Colleges in court
Five schools are now suing over the Obama administration's contraception mandate
Two more evangelical Christian colleges are suing the federal government over the contraceptive coverage mandate included in the new national healthcare law, a requirement administrators from both schools say violates their constitutional rights.
Louisiana College, in Pineville, La., filed its suit on Saturday, while Geneva College, in Beaver Falls, Pa., will file its suit Tuesday. Attorneys from the Alliance Defense Fund (ADF) will represent both schools. (Editor's note: See an update at the end of this article about another college filing suit this week.)
The suits are part of the latest round of opposition to the law, which has united Catholics and evangelical Protestants in withering criticism of the federal government's expanding power.
"The Obama administration has attempted to negate existing real protections for religious freedom and it has no authority to do that," Matt Bowman, an ADF lawyer, told me.
Under the new healthcare law, employers must provide coverage for contraceptives, including abortifacients like Plan B and Ella, which can prevent an embryo from implanting in the womb.

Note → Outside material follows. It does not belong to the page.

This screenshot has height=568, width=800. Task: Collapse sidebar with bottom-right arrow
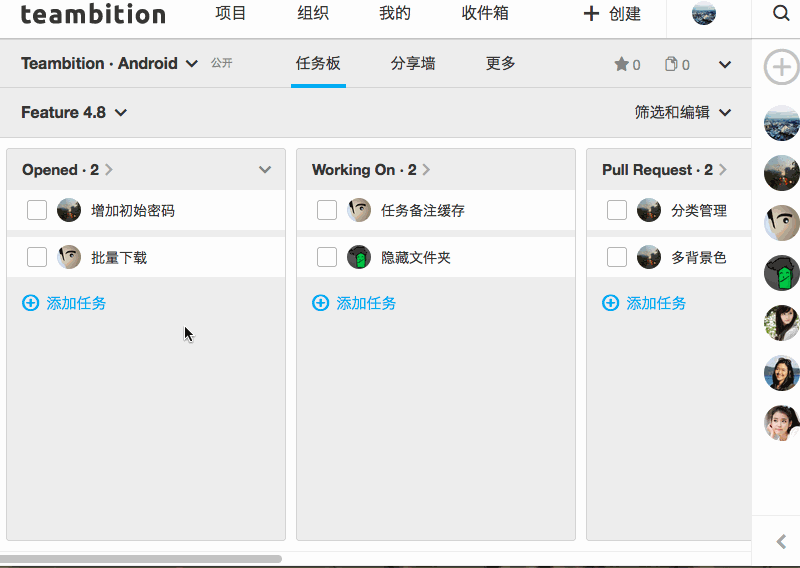[x=781, y=541]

The law includes a narrow religious exemption that would apply only to churches, requiring schools, hospitals, and community service organizations to comply or face large fines.
On Feb. 10, after at first dismissing the severe backlash from religious leaders over the mandate, President Barack Obama announced what he called a compromise-a plan to shift the burden and cost of providing contraceptives from religious employers to insurance companies.

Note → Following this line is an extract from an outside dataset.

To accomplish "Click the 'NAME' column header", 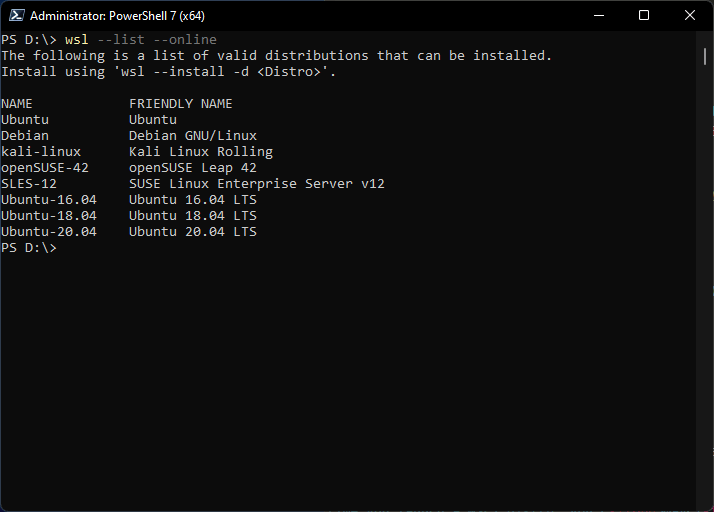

But the president's proposal placated few religious leaders, who called it nothing more than a shell game. Under the proposal, insurance companies would simply raise the rates for religious organizations to cover the cost of contraceptives, ultimately making these organizations pay for something to which they object. And that objection is at the heart of the real issue: freedom of conscience.

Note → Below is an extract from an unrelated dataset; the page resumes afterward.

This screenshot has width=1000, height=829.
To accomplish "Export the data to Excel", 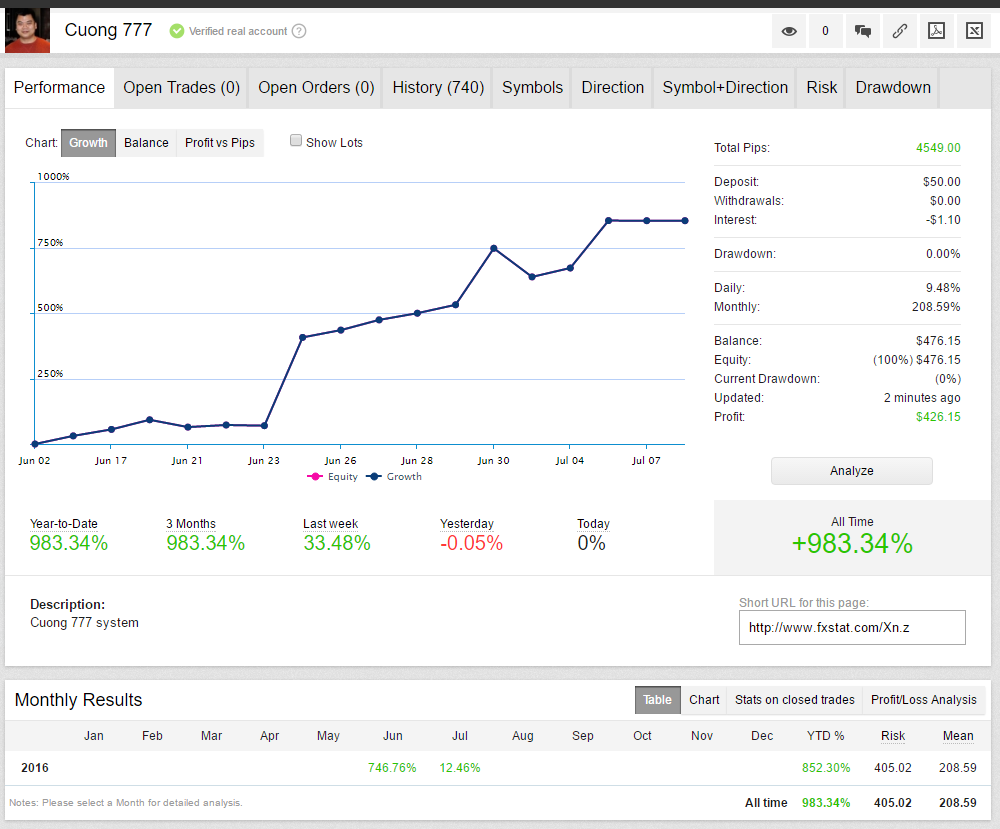I will click(973, 31).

"The First Amendment protects Americans from mandates that require us to act against our own convictions," said Kenneth Smith, president of Geneva College, in a news release provided by the ADF. "We find the mandate to provide our faculty, staff, and students with insurance that provides pills to abort babies totally abhorrent and unacceptable. The government shouldn't be able to force anyone to buy or sell insurance that subsidizes morally objectionable treatments."
ADF senior counsel Kevin Theriot accused the Obama administration of inventing a fake right-access to free birth control-and elevating it above rights protected by the U.S. Constitution. "This calculated and intentional attempt to eradicate constitutional protections should terrify every freedom-loving American," he said.
The suits by the two colleges argue that the mandate violates the Religious Freedom Restoration Act as well as the Constitution's First and Fifth amendments.
The government is facing at least two other suits filed by schools opposed to the mandate. Belmont Abbey College, a Catholic school in Belmont, N.C., filed suit first, in November. Colorado Christian University, a nondenominational school in Lakewood, Colo., became the first evangelical school to file suit, just before Christmas. The Becket Fund for Religious Liberty represents both schools.
All four colleges are within the jurisdiction of different federal appeals court districts, which means each individual case could potentially end up before the U.S. Supreme Court. When asked whether the geographical spread of the cases was part of a legal strategy, Bowman said only that the Obama administration's attack on First Amendment rights was so broad that it had victims all over the country.
"Like many kinds of religious groups and people, [these colleges] want to participate in society without being forced to violate their religious beliefs at the hands of the federal government asserting overreaching regulatory power," he said.
In an email sent to Geneva students on Monday, Smith asked them to pray that God's will would be done, in courtrooms across the country and in Washington: "Our prayer is not only for success in the courts, but that God will use this effort to change the hearts and minds of many toward the protection of life."
UPDATE on Tuesday, Feb. 20: A fifth college, Ave Maria University, a Catholic school in southwest Florida, filed suit over the contraceptive mandate Tuesday. In a news release issued by the Becket Fund for Religious Liberty, which represents the school, college President Jim Towey said that Ave Maria had no choice but to fight for its rights: "It is a sad day when an American citizen or organization has no choice but to sue its own government in order to exercise religious liberty rights guaranteed by our nation's Constitution. Allowing a U.S. president of any political party or religious affiliation to force conformance to his or her religious or secular orthodoxy through executive action, is a perilous precedent."